A bullet-point summary of your experience at the top of the CV could be a great selling point. But keep it short and simple. This is different from the flowery mission statement that appears in many CVs. 

Provide complete and up-to-date contact details with a professional-sounding email address. 

What should you leave out of your LLM CV?

A CV is meant to capture the essence of your professional life, so you don’t need to jot down the entire life history, be selective. Interviews provide the opportunity to the employer to know more about you while your CV is supposed to tempt them to invite you for one. So leave out the flowery statements, like, “I’m a creative go-getter who’s keen on achieving goals, will save your valuable space.

Write your CV without using pronouns and avoid words like ‘I do this, ‘I do that’. Lies and embellishment should be avoided at any cost. It feels great to cast yourself in a better light, but if it is dishonest, it could catch up one day. 

Do not use jargon and also leave out personal info such as date of birth, your personal characteristics. These are not required since in many countries, it is against the employment law to discriminate on the basis of personal traits. 

Also, do not ever include your photo, unless you’re applying to be a model!

The importance of presentation in your LLM CV?

The format of your LLM CV should reflect your intended audience. If you are applying to US employers, you must know that a CV is called a resume in America, and make sure your resume is presented in a US-friendly format. The same applies if you’re applying for a company in UK or any other parts of Europe. Different countries have different expectations of how long a CV should be, whether your education should come first or last, and if you should include your hobbies or interests in your CV or not. 

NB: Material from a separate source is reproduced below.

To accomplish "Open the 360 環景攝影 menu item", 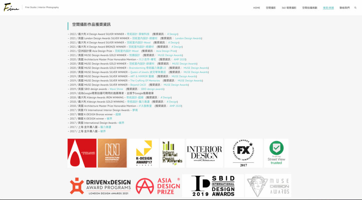I will tap(289, 8).
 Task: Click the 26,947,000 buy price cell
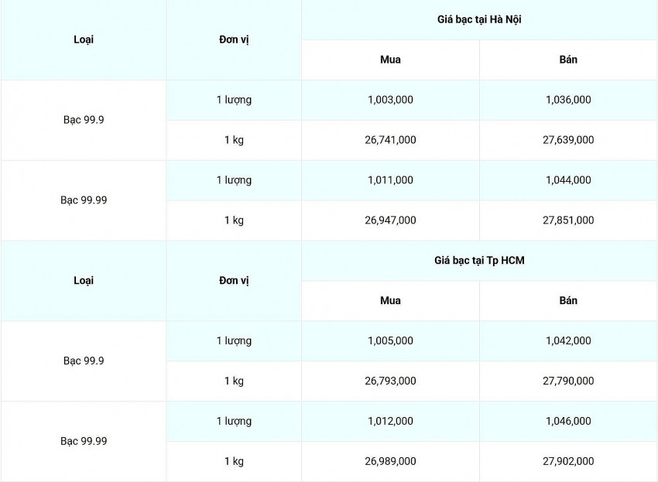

Maintaining professionalism in your CV is the key, and say no to gimmicky fonts, creative colors, or fancy scripts. Unfortunately, your CV is not the right place to show your quirky or funny side. 

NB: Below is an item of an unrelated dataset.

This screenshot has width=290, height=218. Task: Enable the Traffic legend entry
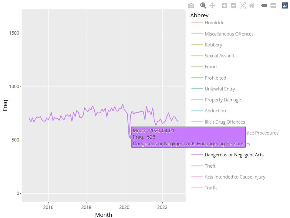211,188
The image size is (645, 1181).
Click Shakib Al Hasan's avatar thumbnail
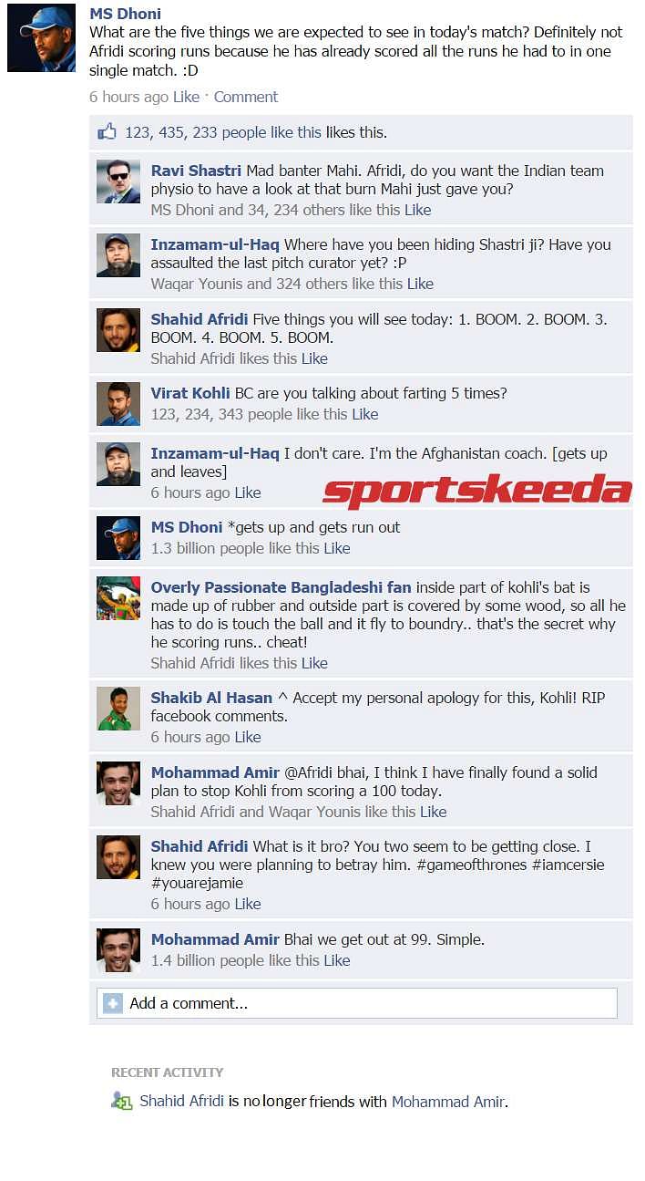pyautogui.click(x=118, y=709)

Sticking to black font on a white background helps make your CV easy to read. Fonts such as Calibri, Arial, or Verdana are professional-looking fonts you might want to try. 

Keep your CV precise and cut out unnecessary info, as this will allow you to include a lot of ‘white space’. Not having enough white space can make your CV look cluttered and is not eye-pleasing. 

The Final Check

It is vital that you don’t send your CV in a hurry. Print it out and keep it aside for a few days if you can. Reviewing it on paper with fresh eyes will help you spot errors and inaccuracies. It will also help you determine whether the font size is too large or too small or whether you need to increase the spacing and other typesetting matters. You can also ask your friend to cross-check your CV so they can identify the areas to be corrected and give you feedback.